Another patient enters with a young clean-cut man who conducts another tour. I get the feeling we need to be snappy. The rooms in dispensaries always seem to have low occupancy rates, and presumably we are there to look, buy, and move along. I’m amused by the spice rack, from which we can open and sniff and hold the jars under the magnifying glass as we like. Eva retrieves full jars on shelves behind her and uses the longest tweezers I’ve ever seen to carefully pluck a bud out from one. A jar of joints rolled in brown paper with the label NOR CAL sits on one shelf. The glass case I rest my purse on contains the usual smoking accoutrements. A small sign informs us that the medical cannabis in this facility is tested for butane, which we decide must mean it is not organic, as some shops boast.

“Can I just check out this room?” I ask, eager to return to the second waiting room. Eva nods, and my companion and I walk back through. I sit for a moment in one of the chairs on either side of the chess table. Eva pops back in.

“Make a move if you know how to play, then move the telescope,” she instructs. The telescope points toward the side whose move is next. White is winning. After some calculation about what’s been done and what is still possible, I push a pawn forward. My companion makes a bold move, ousting a bishop in a move that will secure the demise of the queen.

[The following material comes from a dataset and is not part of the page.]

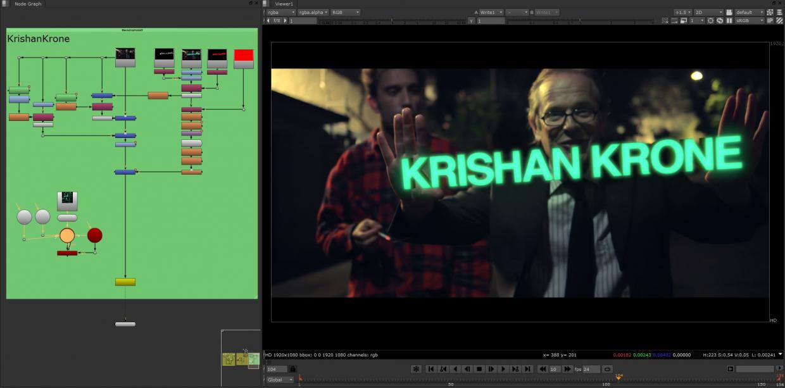Click the force refresh viewer icon
The width and height of the screenshot is (785, 388).
(720, 20)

I want to know where the books—copies, some doubles, of Kerouac, Bukowski, Burroughs, James Ellroy, Philip K. Dick, mass-market science fiction—came from. I step back into the buying room, which is empty.

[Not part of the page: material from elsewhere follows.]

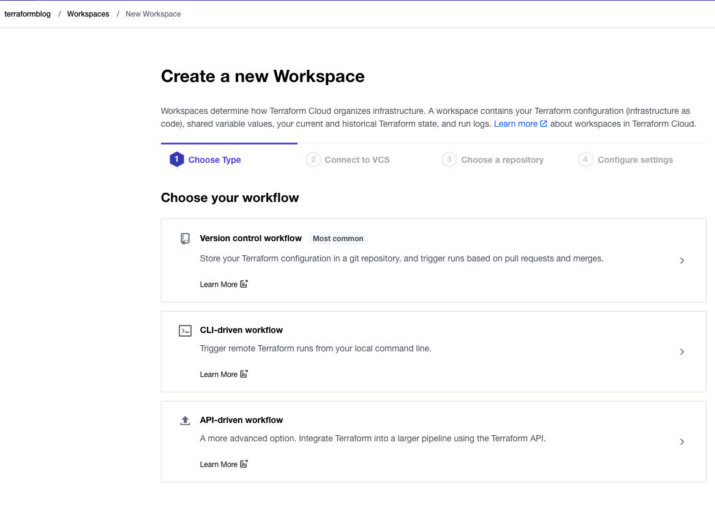Click the Learn More icon under Version control workflow
This screenshot has width=715, height=527.
coord(244,283)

“Eva?” I call. The roaring fire video flickers near my feet. I wonder if cameras have just disclosed to the front desk that I’m back in the buying room, unaccompanied.

When we exit the second waiting room and are back in the lobby I see three employees, all of them young and fresh, almost like high school students.

“Where’d the books in the library come from?” I ask.

One of them hands me my license and prescription card. “The former owner, manager. People also bring one, take one.” He pauses, then adds with a slight smile, “I just read some Bukowski actually.”

And so a new generation comes up in the lobbies and interiors of medical marijuana dispensaries. Career dispensary employees, weed sommeliers, green cross customer service clerks read the counterculture books of previous generations. The taboo of marijuana smoking in those books may seem quaint, or just incomprehensible, the way rotary phones might be to lifelong smart phone users.

I pluck the establishment’s business card from the front counter before we leave. I learn that I can earn one free gram for liking the business on Facebook, reviewing them on Marijuana.net, Yelp, or WeedmMaps, respectively. On my way out of the second waiting room, I had fished two of my own business cards out of my wallet to pin to the bulletin board. I wished for more time to study who else had left their mark on the already crowded space. In any case, I’ve left mine.